Neurotrophin receptor p75 mediates amyloid β-induced tau pathology.

Neurofibrillary tangles of hyperphosphorylated tau protein (p-tau) are a key pathological feature of Alzheimer's disease (AD). Tau phosphorylation is suggested to be secondary to amyloid-beta (Aβ) accumulation. However, the mechanism by which Aβ induces tau phosphorylation in neurons remains unclear. Neurotrophin receptor p75 (p75) is a receptor for Aβ and mediates Aβ neurotoxicity, implying that p75 may mediate Aβ-induced tau phosphorylation in AD. Here, we showed that Aβ-induced tau hyperphosphorylation and neurodegeneration, including tau phosphorylation, synaptic disorder and neuronal loss, in the brains of both male wild-type (Wt) mice and male P301L transgenic mice (a mouse model of human tauopathy) were alleviated by genetic knockout of p75 in the both mouse models.
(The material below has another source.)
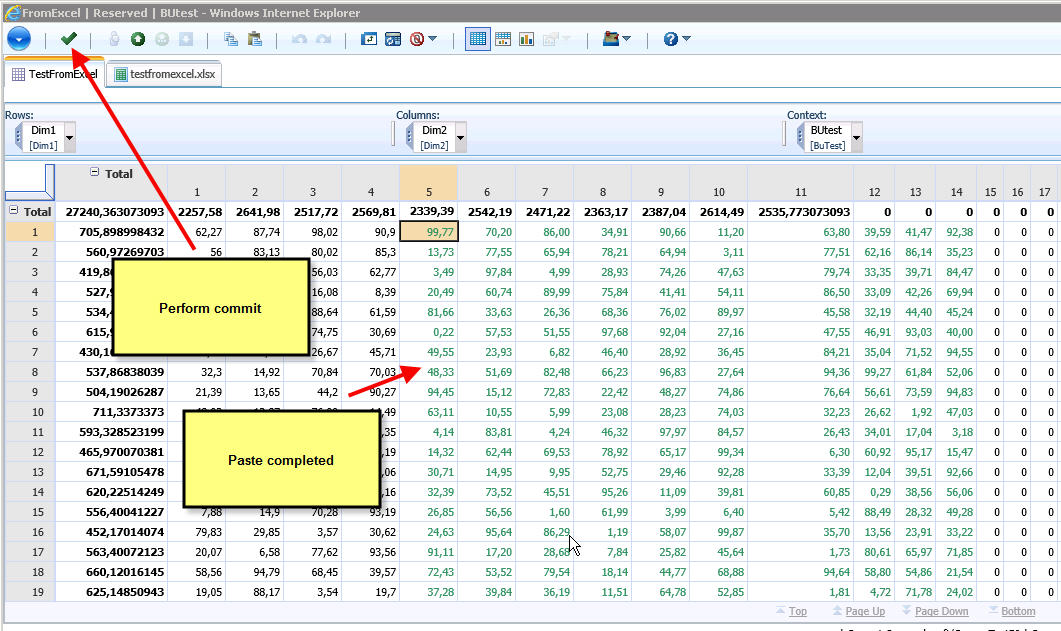Open the blue round actions menu button
This screenshot has width=1061, height=631.
pos(19,39)
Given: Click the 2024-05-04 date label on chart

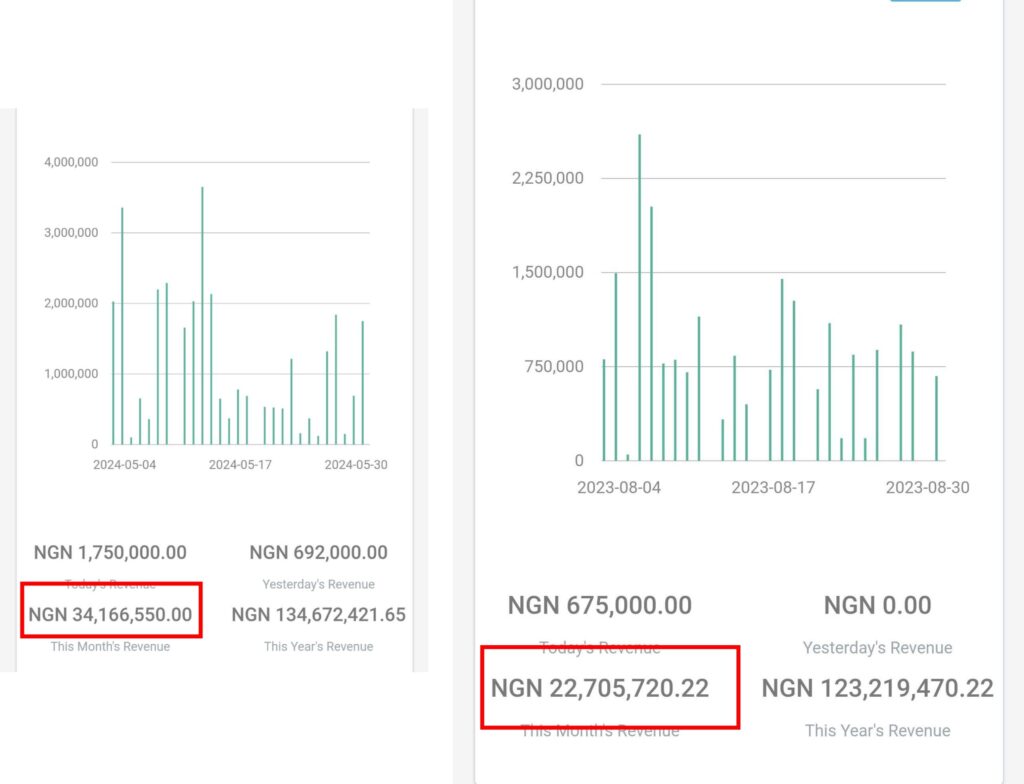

We further confirmed that the activation or inhibition of cyclin-dependent kinase 5 (CDK5) and glycogen synthase kinase-3β (GSK3β) significantly changed Aβ/p75-mediated p-tau levels in neurons. Treatment of male P301L mice with soluble p75 extracellular domain (p75ECD-Fc), which antagonizes the binding of Aβ to p75, suppressed tau hyperphosphorylation. Taken together, our findings suggest that p75 meditates Aβ-induced tau pathology and is a potential druggable target for AD and other tauopathies.